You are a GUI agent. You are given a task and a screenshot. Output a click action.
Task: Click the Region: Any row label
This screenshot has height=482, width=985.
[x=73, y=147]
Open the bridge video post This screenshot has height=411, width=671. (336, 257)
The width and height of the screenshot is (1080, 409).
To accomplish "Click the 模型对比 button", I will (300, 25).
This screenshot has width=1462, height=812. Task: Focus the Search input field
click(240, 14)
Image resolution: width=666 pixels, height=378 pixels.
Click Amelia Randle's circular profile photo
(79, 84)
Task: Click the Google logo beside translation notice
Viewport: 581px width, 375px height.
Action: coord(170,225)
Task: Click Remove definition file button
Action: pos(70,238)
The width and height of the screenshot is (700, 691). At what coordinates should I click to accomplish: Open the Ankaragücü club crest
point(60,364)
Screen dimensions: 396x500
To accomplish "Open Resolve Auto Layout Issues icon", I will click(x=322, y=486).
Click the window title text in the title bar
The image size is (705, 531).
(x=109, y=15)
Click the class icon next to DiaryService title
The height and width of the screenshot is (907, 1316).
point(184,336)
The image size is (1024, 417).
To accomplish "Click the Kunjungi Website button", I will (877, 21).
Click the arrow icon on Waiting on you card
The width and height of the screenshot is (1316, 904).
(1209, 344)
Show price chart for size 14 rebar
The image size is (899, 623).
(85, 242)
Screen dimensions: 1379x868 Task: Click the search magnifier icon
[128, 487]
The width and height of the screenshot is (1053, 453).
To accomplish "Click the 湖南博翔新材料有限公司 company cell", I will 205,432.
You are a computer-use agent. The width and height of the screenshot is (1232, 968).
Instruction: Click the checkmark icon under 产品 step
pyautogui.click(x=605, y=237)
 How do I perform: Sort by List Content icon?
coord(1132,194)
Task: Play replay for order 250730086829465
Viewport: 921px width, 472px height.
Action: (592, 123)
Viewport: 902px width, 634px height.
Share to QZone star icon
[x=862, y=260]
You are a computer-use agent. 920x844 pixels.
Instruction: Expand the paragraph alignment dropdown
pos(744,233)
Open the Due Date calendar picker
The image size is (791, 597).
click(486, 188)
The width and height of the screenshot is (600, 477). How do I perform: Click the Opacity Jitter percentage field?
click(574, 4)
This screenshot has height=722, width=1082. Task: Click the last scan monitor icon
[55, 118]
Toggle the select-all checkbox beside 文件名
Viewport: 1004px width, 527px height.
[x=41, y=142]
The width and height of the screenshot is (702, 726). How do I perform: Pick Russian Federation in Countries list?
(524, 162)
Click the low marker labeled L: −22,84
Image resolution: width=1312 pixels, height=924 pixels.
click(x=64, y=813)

Task brief —
Copy the items exactly, starting at the line containing "Open the bridge" and ending at the line containing "click(240, 14)", including both of those lines.

Result for this exercise —
Open the bridge video post This screenshot has height=411, width=671. (336, 257)
The width and height of the screenshot is (1080, 409).
To accomplish "Click the 模型对比 button", I will (300, 25).
This screenshot has width=1462, height=812. Task: Focus the Search input field
click(240, 14)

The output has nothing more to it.